I had $7,000 saved up. I got my father to send me some double-knit sport coats and slacks and gave him a third of the business. We opened the first Men's Wearhouse in Houston in August 1973, then a store a year for 10 years in Texas. In the early 1980s I opened a store in the San Francisco Bay Area. Within the year, the Texas economy was in total disarray. We were facing Chapter 11, and if not for the California store, we might not have survived.
In 1992 we took the company public (MW) and opened 50 stores a year for a decade to become the dominant player in our category.
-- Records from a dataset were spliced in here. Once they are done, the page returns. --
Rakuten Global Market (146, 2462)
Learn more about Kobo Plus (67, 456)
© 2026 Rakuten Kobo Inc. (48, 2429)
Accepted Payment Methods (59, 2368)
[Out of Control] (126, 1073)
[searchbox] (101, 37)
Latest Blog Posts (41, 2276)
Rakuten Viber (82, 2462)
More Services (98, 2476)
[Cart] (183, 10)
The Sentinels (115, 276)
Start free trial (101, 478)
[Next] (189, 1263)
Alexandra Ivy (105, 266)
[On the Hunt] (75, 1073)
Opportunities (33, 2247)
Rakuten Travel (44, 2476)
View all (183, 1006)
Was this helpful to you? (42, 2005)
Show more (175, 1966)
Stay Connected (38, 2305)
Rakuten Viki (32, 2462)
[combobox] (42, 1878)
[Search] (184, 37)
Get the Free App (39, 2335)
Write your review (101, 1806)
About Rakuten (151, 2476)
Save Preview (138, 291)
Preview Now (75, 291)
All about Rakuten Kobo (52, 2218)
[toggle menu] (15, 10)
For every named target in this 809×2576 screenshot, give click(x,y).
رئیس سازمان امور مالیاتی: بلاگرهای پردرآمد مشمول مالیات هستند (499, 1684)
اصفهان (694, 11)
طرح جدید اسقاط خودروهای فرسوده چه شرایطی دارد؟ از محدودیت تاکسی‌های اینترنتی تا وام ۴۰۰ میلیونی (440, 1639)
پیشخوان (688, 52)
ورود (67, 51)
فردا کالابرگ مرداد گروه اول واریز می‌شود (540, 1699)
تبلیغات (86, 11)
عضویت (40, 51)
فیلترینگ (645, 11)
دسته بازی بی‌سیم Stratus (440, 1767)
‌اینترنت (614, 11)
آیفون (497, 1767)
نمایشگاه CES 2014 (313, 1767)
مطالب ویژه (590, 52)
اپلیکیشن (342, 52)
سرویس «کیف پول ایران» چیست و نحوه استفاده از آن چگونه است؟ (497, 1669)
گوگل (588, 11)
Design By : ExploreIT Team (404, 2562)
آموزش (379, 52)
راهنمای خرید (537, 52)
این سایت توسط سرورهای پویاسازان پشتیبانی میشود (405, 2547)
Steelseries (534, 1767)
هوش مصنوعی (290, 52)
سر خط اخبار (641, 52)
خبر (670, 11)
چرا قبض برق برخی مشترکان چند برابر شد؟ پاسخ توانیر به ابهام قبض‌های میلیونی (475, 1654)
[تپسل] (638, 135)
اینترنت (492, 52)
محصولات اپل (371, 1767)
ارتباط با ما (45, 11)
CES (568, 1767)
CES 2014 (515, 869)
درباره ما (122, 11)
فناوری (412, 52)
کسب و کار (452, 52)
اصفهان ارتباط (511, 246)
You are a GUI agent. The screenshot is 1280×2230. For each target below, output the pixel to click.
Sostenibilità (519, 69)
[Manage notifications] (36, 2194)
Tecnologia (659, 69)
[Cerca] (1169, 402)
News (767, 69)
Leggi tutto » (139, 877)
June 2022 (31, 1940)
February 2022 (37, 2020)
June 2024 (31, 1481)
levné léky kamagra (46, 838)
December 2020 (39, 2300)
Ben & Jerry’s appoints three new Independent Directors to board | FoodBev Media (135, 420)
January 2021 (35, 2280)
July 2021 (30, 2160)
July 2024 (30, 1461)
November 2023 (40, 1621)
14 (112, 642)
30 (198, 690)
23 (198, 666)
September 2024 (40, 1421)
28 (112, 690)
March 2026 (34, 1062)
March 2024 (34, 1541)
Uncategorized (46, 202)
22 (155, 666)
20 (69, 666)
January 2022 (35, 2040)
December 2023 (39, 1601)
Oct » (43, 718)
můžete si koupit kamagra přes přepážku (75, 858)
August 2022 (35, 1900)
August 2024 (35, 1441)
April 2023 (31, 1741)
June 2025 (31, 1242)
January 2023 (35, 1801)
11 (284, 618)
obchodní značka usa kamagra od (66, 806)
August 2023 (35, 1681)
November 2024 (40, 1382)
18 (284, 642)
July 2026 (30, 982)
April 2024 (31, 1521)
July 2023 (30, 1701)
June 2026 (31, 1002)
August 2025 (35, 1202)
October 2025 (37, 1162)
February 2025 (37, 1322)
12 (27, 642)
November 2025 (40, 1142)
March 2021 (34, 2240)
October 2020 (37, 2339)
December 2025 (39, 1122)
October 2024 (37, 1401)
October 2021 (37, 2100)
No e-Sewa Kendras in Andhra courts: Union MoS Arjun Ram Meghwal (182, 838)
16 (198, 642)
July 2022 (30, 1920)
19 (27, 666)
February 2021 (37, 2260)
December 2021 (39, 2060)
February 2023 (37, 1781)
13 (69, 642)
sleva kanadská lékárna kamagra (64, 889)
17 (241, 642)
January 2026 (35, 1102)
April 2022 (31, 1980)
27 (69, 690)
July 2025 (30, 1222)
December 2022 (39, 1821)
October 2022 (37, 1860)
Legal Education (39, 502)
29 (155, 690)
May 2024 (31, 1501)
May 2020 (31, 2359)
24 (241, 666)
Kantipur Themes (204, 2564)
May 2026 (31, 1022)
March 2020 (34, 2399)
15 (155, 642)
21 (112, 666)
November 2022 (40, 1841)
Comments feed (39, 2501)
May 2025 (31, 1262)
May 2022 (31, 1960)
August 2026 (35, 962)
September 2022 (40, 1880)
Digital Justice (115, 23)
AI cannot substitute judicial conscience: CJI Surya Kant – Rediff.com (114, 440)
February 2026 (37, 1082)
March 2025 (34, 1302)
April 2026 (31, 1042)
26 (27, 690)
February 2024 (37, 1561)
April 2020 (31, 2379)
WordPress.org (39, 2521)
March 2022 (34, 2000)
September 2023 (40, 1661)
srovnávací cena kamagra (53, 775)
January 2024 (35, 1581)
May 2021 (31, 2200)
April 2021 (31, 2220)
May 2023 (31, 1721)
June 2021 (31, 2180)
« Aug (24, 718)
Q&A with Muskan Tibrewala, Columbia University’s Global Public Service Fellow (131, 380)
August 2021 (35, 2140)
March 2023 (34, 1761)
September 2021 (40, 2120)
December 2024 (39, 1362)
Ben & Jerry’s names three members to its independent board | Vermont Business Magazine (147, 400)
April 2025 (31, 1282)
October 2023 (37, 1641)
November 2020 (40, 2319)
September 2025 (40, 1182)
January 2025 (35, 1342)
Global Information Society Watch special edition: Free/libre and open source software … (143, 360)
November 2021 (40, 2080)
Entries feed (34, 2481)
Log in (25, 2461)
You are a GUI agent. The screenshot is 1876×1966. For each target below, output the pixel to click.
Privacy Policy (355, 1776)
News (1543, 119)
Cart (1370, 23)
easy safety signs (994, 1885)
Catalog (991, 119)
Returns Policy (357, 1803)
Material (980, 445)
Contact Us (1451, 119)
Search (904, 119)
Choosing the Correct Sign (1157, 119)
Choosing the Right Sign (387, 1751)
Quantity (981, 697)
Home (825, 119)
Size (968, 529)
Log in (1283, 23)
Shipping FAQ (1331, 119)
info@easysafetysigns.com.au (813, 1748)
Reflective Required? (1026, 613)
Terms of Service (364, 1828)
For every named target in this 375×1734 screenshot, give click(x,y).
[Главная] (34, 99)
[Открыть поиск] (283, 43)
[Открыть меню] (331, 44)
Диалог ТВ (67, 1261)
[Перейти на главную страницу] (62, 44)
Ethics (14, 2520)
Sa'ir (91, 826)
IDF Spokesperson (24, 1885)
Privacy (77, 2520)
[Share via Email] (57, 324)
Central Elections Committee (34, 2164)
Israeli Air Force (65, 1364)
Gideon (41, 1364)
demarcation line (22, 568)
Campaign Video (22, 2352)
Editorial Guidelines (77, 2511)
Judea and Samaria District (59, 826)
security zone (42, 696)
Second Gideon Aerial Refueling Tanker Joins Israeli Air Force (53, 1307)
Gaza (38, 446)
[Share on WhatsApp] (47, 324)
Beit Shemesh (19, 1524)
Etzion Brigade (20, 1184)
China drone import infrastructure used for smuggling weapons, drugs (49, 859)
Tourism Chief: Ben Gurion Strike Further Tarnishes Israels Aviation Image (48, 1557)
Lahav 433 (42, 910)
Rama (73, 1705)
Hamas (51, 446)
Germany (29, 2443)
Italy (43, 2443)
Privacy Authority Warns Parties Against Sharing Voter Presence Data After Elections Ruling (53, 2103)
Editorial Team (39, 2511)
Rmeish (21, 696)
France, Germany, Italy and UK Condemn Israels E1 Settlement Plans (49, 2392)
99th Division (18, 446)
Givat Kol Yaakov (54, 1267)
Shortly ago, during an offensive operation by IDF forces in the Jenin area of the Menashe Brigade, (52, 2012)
In August we acquired Dimensions, the largest seller of corporate uniforms in Britain, and are going to grow our uniform division as we've grown in retail men's wear.
Zimmer's secrets of success
Invest in your workforce We spend millions to keep our employees happy, and have one of the lowest shrinks [an industry term for stealing] in the retail business -- about 1% of sales. We host black-tie holiday parties, created a fund for employees who need emergency help, and send top store managers to annual retreats.
Develop trust with customers We rent one in three tuxedos in the U.S. and Canada, and if we make a mistake, our employees will deliver to the customer's home, office, or wedding. We get a couple hundred letters a week praising the service in our stores.
Find a good slogan In 1997, I was working with Greg Wilson of Red Ball Tiger, our ad agency at the time, when he came up with an addition to the famous slogan "I guarantee it" that I was known for saying. Wilson convinced me that men are self-conscious about their appearance, so there was more value in telling them, "You're going to like the way you look. I guarantee it."